Japan’s Nikkei index tops 70,000 for the first time after the Bank of Japan raised interest rates to 1 per cent and signalled a gradual approach to further policy tightening
Japan’s benchmark Nikkei stock index surged past the 70,000-mark for the first time on Tuesday, hitting a fresh record high after the Bank of Japan (BOJ) delivered a widely expected interest rate hike while signalling a gradual approach to further policy tightening.
The Nikkei Stock Average climbed as much as 0.8 per cent during afternoon trade, touching an all-time high of 70,000 before settling slightly lower. The rally came after the BOJ raised its
benchmark policy rate to 1 per cent, the highest level since 1995, in a move that investors had largely priced in.
Market participants welcomed the central bank’s message that monetary conditions would remain accommodative despite the latest increase in borrowing costs, easing concerns that a faster tightening cycle could undermine economic growth and corporate earnings.
The broader Topix index also recovered from morning losses to trade 0.2 per cent higher, reflecting improved investor sentiment following the BOJ’s decision.
Investors cheer gradual tightening
The central bank’s rate hike marks another milestone in Japan’s shift away from decades of ultra-loose monetary policy. However, investors appeared reassured by the absence of any indication that policymakers were preparing to accelerate the pace of future increases.
Analysts said the BOJ’s communication suggested that while it remains committed to normalising policy, it is unlikely to tighten aggressively at a time when uncertainty over global growth and energy prices remains elevated.
The decision came during Tokyo’s midday trading break, limiting the immediate market reaction. However, equities extended gains when trading resumed as investors focused on the central bank’s cautious tone.

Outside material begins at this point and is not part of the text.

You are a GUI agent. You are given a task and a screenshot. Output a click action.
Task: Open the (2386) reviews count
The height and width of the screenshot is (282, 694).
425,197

The move also reinforced confidence that Japan’s economy is strong enough to withstand higher borrowing costs after years of deflation and sluggish growth.
Yen strengthens, bonds decline
The Japanese yen maintained a slightly firmer tone against the US dollar following the announcement, trading around 160.2 per dollar.
Despite the modest gain, the currency remained near levels that have previously prompted concern among Japanese policymakers, with the 160-per-dollar threshold widely viewed by markets as a potential trigger for intervention.
A weak yen has been a key challenge for Japan, raising import costs and contributing to inflation pressures, particularly through higher energy prices.
Japanese government bonds weakened after the BOJ’s decision, pushing yields higher. Benchmark 10-year government bond futures fell, while the yield on the 10-year bond edged up to 2.625 per cent.
Bond yields move inversely to prices and tend to rise when investors anticipate tighter monetary conditions.
AI and data-centre stocks lead gains
The record rally in the Nikkei was driven by strong gains in technology and infrastructure-related stocks, particularly companies benefiting from the global artificial intelligence boom.
Among the top performers was chip-testing equipment maker Advantest, which rose more than 5 per cent and provided a significant boost to the index due to its heavy weighting.
Data-centre and power infrastructure plays also attracted strong buying interest. Fujikura jumped nearly 10 per cent, while Furukawa Electric gained more than 7 per cent as investors continued to bet on rising demand for AI-related hardware and networking equipment.
The gains in a handful of large-cap technology stocks helped offset weakness elsewhere in the market. Of the Nikkei’s 225 constituents, more stocks declined than advanced, highlighting the outsized influence of a small group of heavyweight shares.
Confidence in Japan’s recovery
Tuesday’s milestone comes amid growing optimism about Japan’s economic outlook and corporate earnings prospects.
The BOJ’s decision to raise rates to their highest level in more than three decades underscores policymakers’ confidence that inflation is becoming more sustainable after years of deflationary pressures.
While higher energy costs linked to the Iran conflict have contributed to inflation, investors increasingly view Japan as entering a new economic phase characterised by rising wages, stronger corporate profitability and more normal monetary conditions.
The Nikkei has been one of the world’s best-performing major equity benchmarks in recent years, supported by corporate governance reforms, strong earnings growth and sustained foreign investor inflows.